- Exercise requirements
**a)** Name every Greek thinker that the essay on biblical authors as philosophers says was guided by the gods.
**b)** Carry on the essay about counting the biblical authors as philosophers, starting right after its last sentence.

- Text excerpt
______

The Biblical Authors Should Count as Philosophers

Dru Johnson

Why isn’t the biblical literature taught alongside other philosophies? By any objective criteria, it measures up to the Mesopotamians, Egyptians, Greeks, and Romans. In Biblical Philosophy: A Hebraic Approach to the Old and New Testaments, I contend that the biblical literature should be treated as a philosophical tradition, and I show how the New Testament authors employed it as such.

Scholars of Central and East Asian philosophy have recently argued for the need to diversify Anglo-American philosophy curricula beyond their Eurocentrism. Traditionally, the Greek title of the discipline—philosophia—also reflects the westerly direction of its curricula.

Not so fast, say some philosophers. Why not include Confucius, Lao Tzu, Siddhartha Gautama, and the Vedas from which Buddhism emerged? The egregious Eurocentrism of our philosophy hasn’t gone unnoticed by all philosophy departments. Some now offer courses on African, American, Austral-Asian, indigenous philosophies, and more. Good for them!

Yet even amongst these calls to diversify, they still neglect the vast literature of ancient southwest Asian philosophies. If taught at all, the intellectual worlds of Egypt, Mesopotamia, and Israel are taught as religious texts by religion departments, and rarely placed side-by-side with the rigorous philosophies of the Greco-Roman traditions.

Why hasn’t the Bible been included in the mix? First, many would cite the well-rehearsed reason/revelation divide. The Bible reveals. Philosophy reasons. That’s it. The Jewish philosopher Yoram Hazony has argued that this divide doesn’t do justice to Greek philosophy, where Parmenides, Empedocles, Heraclitus, and even Socrates are guided by the gods in the development of their thinking. Reason met revelation in Greece too. The shrewd employment of logic throughout the Hebrew Bible funds much of its second-order reasoning, even if the Hebrews’ god involves himself in reasoning about justice, ethics, politics, or theories of knowledge. The involvement of gods in philosophizing hasn’t prevented us from taking the Greeks seriously, so why should it prevent us from taking Hebraic philosophy seriously?

______

- Given records
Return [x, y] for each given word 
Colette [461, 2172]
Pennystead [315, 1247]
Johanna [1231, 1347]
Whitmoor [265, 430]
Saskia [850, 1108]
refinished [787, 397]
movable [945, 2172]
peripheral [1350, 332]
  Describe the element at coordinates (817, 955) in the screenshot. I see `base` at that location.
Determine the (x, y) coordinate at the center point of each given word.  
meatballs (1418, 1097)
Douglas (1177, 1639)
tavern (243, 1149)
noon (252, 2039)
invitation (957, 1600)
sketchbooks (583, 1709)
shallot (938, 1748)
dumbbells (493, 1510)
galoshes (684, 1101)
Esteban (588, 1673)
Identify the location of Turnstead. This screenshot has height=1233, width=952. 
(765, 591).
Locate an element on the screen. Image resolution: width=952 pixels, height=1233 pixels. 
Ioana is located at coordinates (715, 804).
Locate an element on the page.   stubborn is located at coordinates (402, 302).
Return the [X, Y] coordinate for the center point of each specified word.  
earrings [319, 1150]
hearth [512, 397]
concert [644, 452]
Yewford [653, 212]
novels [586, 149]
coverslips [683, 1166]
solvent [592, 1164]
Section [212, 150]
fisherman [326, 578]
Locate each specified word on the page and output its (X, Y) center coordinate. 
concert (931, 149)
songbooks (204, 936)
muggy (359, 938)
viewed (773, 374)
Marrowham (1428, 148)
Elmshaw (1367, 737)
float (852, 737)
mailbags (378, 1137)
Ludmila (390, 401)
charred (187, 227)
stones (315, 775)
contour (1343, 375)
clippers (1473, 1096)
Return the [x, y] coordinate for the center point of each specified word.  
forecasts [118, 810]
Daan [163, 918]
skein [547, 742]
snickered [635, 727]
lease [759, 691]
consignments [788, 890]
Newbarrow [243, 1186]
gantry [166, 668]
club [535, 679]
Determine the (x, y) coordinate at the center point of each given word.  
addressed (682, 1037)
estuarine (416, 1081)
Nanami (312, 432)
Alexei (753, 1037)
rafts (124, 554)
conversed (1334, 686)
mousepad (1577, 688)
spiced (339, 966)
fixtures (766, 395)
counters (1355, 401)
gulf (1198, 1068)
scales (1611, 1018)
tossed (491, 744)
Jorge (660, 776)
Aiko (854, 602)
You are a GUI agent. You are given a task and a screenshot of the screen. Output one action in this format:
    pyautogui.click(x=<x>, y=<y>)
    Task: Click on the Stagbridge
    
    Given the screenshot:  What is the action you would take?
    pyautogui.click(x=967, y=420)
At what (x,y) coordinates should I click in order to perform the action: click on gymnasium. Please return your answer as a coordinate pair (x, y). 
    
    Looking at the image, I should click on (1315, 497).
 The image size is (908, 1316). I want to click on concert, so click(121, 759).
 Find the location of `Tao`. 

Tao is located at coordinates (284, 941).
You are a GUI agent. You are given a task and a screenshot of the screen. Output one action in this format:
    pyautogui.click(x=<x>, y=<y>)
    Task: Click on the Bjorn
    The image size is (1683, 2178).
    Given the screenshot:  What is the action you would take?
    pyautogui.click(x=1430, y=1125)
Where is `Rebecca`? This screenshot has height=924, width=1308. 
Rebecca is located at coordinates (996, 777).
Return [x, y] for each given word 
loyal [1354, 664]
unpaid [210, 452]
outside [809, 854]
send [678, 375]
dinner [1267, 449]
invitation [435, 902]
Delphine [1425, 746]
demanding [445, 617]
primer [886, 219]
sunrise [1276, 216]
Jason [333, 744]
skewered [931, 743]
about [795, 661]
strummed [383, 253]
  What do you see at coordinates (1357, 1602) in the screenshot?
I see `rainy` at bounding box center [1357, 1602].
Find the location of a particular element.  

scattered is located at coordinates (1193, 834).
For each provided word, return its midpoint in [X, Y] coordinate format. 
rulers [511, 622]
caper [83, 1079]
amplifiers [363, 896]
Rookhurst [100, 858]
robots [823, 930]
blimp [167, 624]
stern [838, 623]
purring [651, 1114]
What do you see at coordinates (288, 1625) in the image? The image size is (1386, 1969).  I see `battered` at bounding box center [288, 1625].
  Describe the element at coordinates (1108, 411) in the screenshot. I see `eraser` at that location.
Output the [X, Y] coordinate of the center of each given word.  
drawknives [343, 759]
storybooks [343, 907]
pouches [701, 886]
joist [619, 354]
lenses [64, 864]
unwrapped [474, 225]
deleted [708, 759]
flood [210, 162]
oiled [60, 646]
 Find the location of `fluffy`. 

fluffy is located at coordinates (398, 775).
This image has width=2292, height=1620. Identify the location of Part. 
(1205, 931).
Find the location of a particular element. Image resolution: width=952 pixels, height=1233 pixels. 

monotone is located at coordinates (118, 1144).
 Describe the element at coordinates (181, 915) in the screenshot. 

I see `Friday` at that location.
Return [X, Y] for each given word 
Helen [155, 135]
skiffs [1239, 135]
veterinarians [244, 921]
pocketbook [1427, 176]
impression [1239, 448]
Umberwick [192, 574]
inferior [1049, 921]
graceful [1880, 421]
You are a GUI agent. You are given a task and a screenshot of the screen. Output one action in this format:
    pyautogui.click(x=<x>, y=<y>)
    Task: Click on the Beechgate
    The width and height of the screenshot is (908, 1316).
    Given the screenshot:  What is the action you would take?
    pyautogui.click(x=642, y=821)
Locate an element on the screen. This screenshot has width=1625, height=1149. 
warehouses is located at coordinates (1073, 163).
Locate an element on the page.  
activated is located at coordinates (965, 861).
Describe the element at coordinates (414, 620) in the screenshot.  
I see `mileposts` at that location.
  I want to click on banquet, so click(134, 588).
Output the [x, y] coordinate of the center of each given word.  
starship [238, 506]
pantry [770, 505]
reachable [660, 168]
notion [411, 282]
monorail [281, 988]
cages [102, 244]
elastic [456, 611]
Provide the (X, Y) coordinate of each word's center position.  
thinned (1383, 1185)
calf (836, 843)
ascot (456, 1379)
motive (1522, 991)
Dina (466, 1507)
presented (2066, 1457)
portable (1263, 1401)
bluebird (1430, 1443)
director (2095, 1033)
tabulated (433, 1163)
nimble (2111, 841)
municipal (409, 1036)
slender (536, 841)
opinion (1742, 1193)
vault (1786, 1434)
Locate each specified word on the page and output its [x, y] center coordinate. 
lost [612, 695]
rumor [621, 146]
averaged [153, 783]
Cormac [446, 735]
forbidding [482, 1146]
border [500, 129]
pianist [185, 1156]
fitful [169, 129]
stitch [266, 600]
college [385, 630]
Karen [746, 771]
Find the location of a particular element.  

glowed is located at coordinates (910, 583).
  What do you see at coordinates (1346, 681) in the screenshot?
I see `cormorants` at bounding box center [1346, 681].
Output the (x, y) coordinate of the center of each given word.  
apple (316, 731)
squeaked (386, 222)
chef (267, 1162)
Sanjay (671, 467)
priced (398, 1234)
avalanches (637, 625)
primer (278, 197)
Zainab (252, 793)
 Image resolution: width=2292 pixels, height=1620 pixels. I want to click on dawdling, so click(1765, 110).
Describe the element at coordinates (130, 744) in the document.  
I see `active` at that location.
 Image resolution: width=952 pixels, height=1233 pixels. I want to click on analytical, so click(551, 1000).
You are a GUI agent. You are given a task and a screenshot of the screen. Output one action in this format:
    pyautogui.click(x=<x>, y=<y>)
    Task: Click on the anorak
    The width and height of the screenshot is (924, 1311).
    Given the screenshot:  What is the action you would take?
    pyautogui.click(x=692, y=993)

______

- Expected results
**a)** Parmenides, Empedocles, Heraclitus, Socrates

**b)**
Second, some might say that narrative, poetry, and law are not the genres of philosophical discourse. Since the Hebrew literary tradition consists almost entirely of these, it’s not philosophy. Yet, we find a robust and broadly inclusive list of literary forms taught as rigorous philosophy today: dialogues (Socrates), allegories (Frank Jackson’s “What Mary Didn’t Know”), meditations (Descartes), journal entries (Marcus Aurelius), personal reflections (Camus), aphorisms (Cicero), and novellas (Nietzsche), to name but a few. This literary pluralism could hardly exclude narrative, poetry, or legal treatise.

Third, some will worry that it’s the religionists who want their Scriptures, which are presumed to be antithetical to reason, taught as philosophy. This objection has its eye on the back door, sure to keep religion from sneaking into the tent of philosophy. But it’s not just the current religionists who want to see the Hebrew Bible’s inclusion as philosophy. Atheist biblical scholars, such as Jaco Gericke, would argue for its inclusion just as the atheist Oxford historian, Tom Holland, had to revisit his own faulty assumptions about the influence of the biblical intellectual tradition on us today.

When humanities departments seek to be inclusive, an admirable goal, it appears obvious that they should include the philosophical tradition of the biblical literature and its peer traditions in the ancient Near East. Scholars have already made the case that the Hebrew Bible towers in its philosophical prowess over Egypt and Mesopotamia and rivals the Greco-Roman traditions. It’s time we gave it a place at our philosophical tables too.

Biblical Philosophy by Dru Johnson
Biblical Philosophy by Dru Johnson

About The Author

Dru Johnson

Dru Johnson directs the Center for Hebraic Thought and is an associate professor of biblical studies at The King's College. He has authored five books on the intellectual world of ...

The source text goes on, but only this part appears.